- **EXERCISE**
Write out the data below exactly as given, without any of its pictures.

Dataset excerpts
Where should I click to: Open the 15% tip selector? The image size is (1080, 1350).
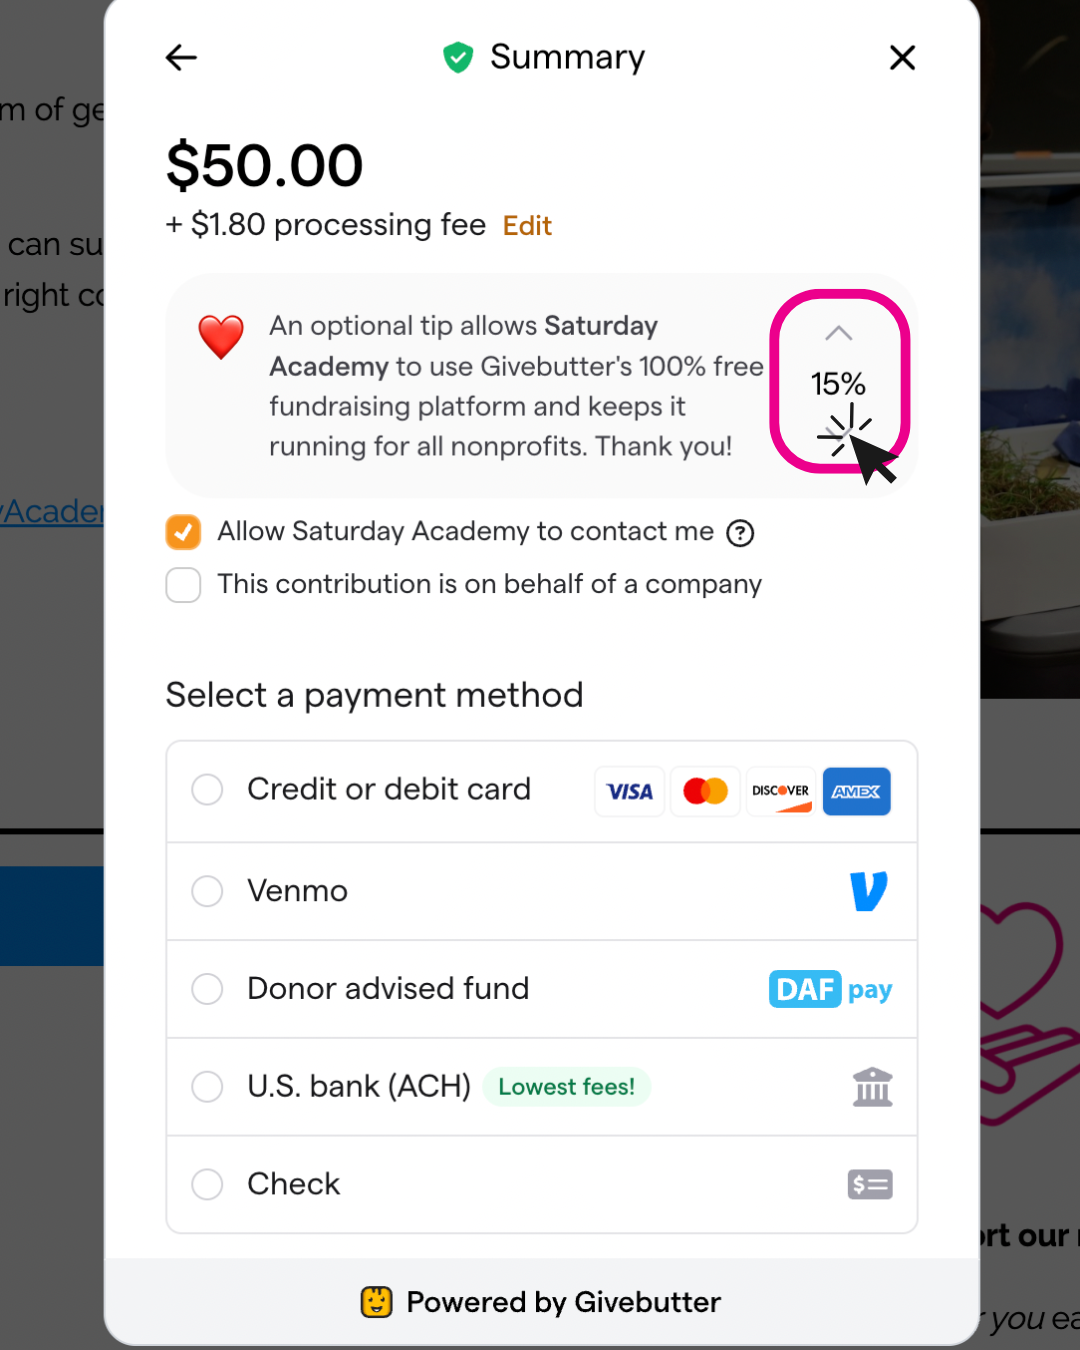[x=838, y=384]
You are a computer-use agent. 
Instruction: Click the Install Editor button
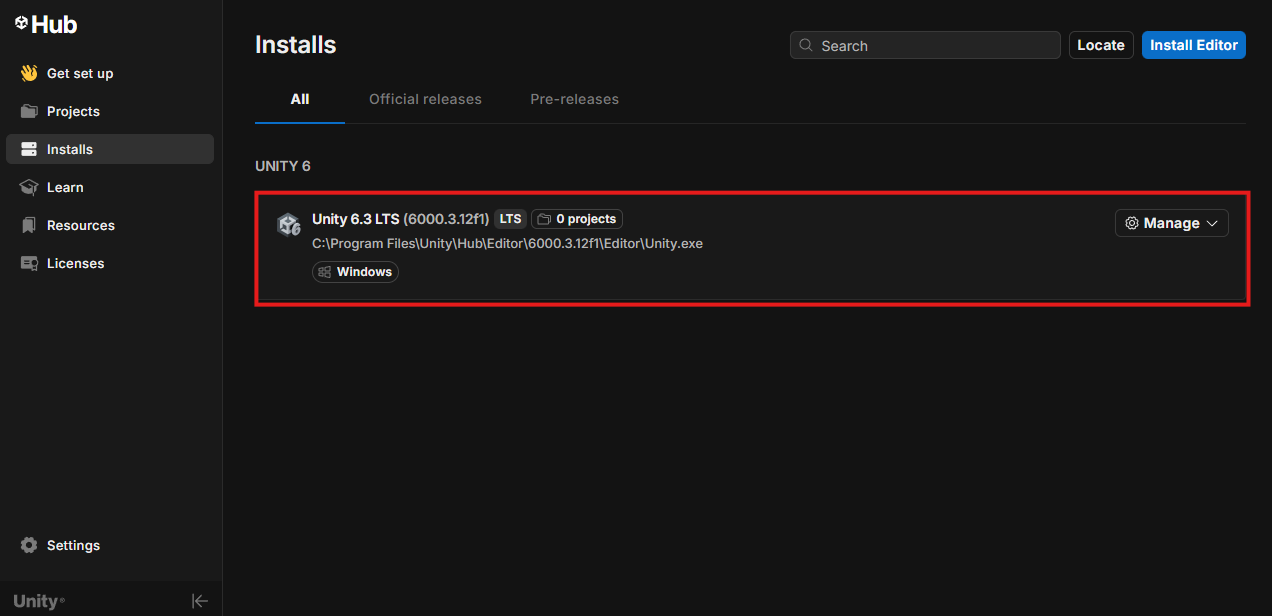1193,45
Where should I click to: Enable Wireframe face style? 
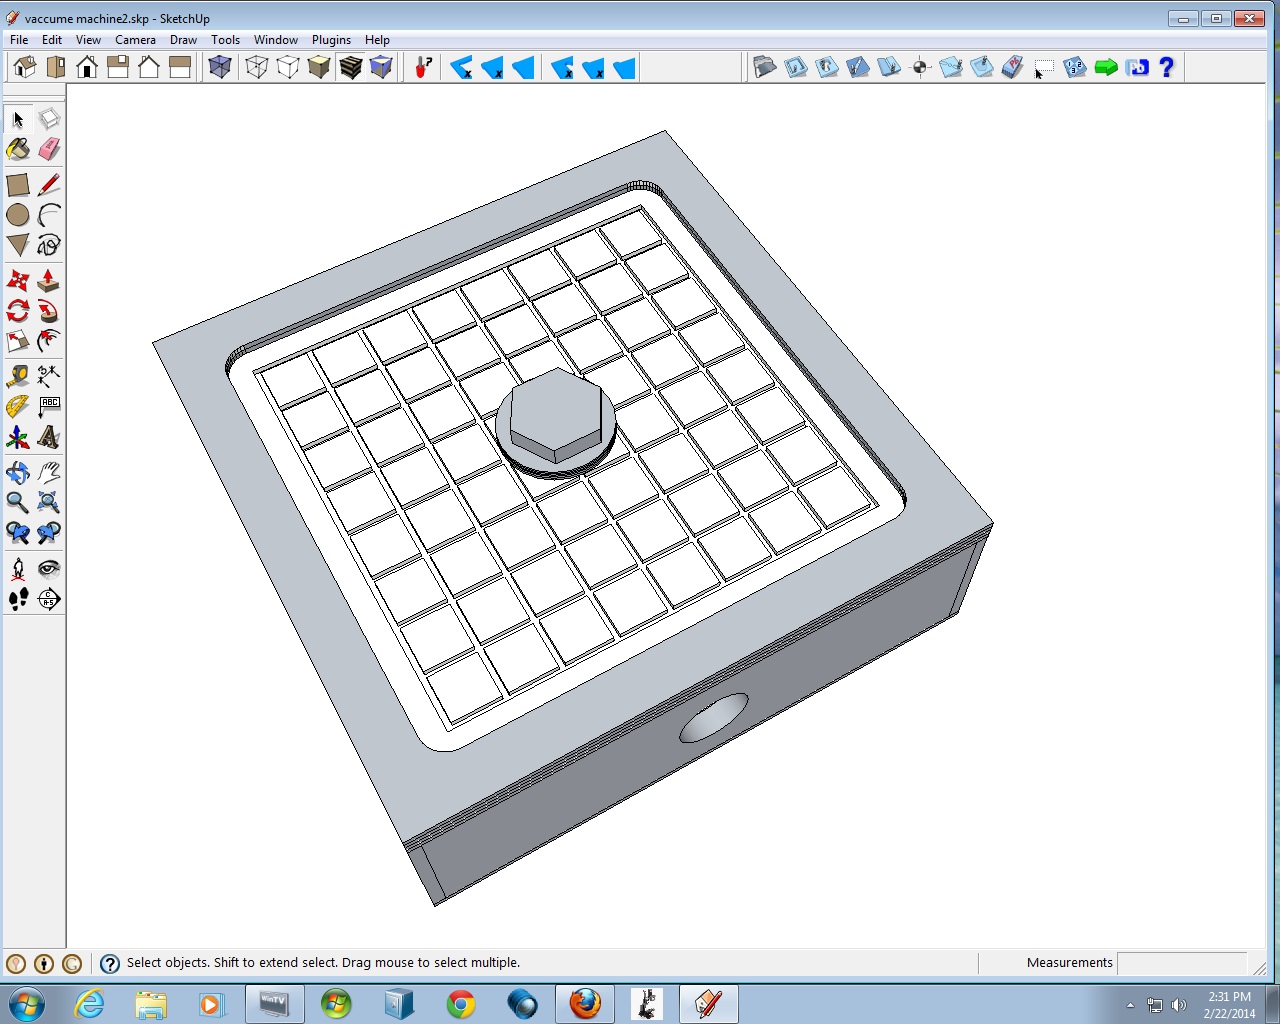257,67
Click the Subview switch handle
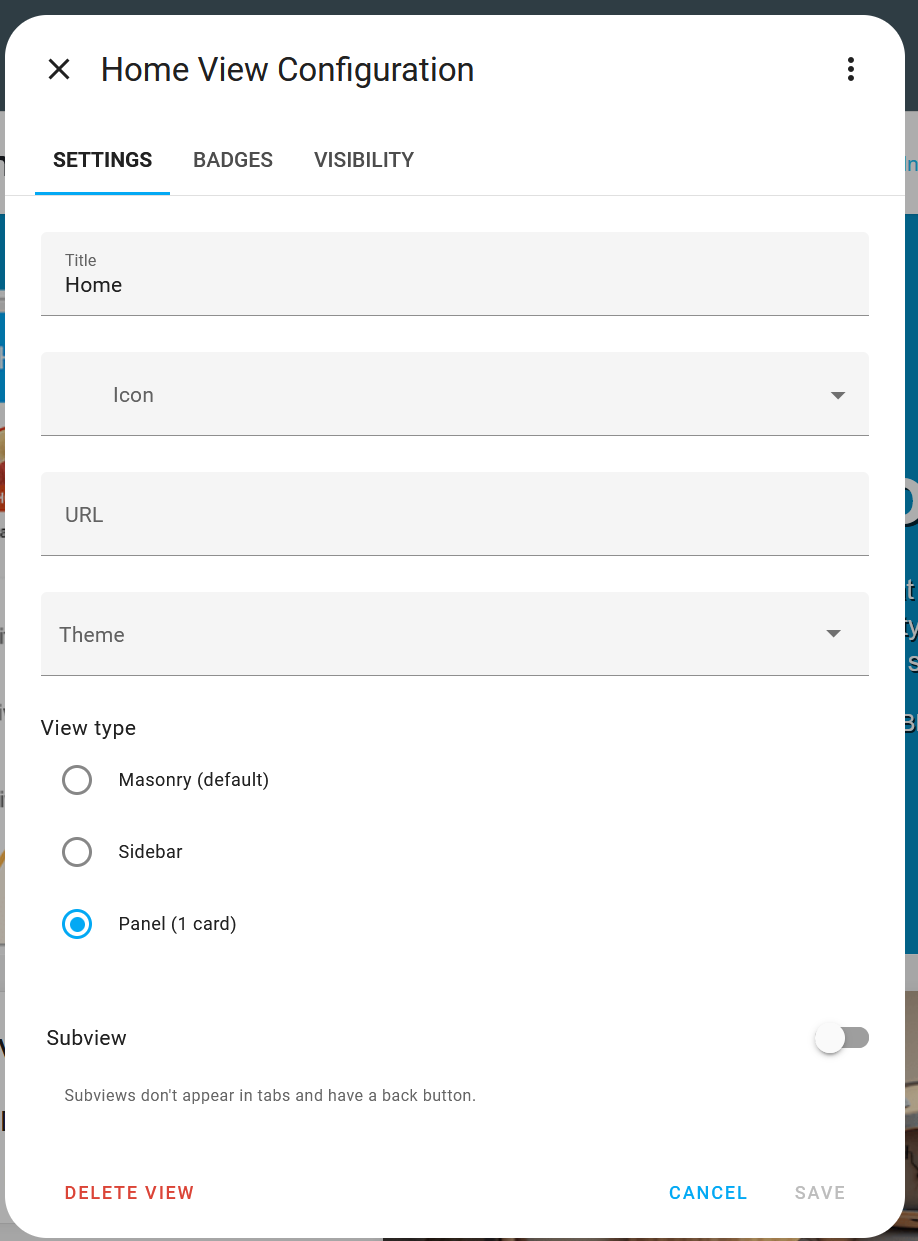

- **REPLY TO THE TASK**
Where should I click to: Open the 15% tip selector? The image size is (1080, 1350).
[x=838, y=384]
You are a computer-use agent. 
Instruction: Click the Install Editor button
1193,45
Where should I click to: Enable Wireframe face style? 
257,67
Click the Subview switch handle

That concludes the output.